____ DATASET RECORDS

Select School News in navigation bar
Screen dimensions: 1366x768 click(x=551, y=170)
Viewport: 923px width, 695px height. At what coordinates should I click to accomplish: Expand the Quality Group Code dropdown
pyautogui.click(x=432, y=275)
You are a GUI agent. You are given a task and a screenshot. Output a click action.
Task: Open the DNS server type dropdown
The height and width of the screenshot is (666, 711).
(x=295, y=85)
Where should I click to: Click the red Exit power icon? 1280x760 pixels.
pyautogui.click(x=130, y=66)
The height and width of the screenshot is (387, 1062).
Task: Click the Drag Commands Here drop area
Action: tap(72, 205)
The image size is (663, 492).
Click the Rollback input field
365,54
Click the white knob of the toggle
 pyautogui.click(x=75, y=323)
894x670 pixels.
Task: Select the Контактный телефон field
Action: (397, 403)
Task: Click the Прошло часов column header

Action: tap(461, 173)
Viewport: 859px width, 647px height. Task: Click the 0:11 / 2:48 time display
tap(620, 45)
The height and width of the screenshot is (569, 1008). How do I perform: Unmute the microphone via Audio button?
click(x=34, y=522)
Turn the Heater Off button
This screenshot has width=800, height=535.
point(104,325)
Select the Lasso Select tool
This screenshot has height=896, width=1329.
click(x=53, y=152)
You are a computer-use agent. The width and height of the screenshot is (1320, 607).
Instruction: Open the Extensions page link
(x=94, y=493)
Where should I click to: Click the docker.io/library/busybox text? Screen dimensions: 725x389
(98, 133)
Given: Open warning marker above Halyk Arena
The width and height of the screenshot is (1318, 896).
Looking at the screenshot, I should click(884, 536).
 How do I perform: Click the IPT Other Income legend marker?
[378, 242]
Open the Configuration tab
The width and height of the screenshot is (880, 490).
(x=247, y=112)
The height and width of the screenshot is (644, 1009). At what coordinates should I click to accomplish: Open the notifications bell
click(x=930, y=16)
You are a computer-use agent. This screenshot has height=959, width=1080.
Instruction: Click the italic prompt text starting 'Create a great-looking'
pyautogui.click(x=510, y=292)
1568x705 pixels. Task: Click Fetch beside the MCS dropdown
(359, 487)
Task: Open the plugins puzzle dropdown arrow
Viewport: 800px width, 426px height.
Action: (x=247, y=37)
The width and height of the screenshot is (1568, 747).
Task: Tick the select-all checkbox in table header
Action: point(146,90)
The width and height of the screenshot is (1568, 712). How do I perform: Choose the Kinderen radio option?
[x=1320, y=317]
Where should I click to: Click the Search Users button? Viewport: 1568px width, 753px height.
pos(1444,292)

________

Lines containing the word "agent" must be found in the data above and copied.

REPLY TO THE EXERCISE:
You are a GUI agent. You are given a task and a screenshot. Output a click action.
You are a computer-use agent. The width and height of the screenshot is (1320, 607).
You are a computer-use agent. This screenshot has height=959, width=1080.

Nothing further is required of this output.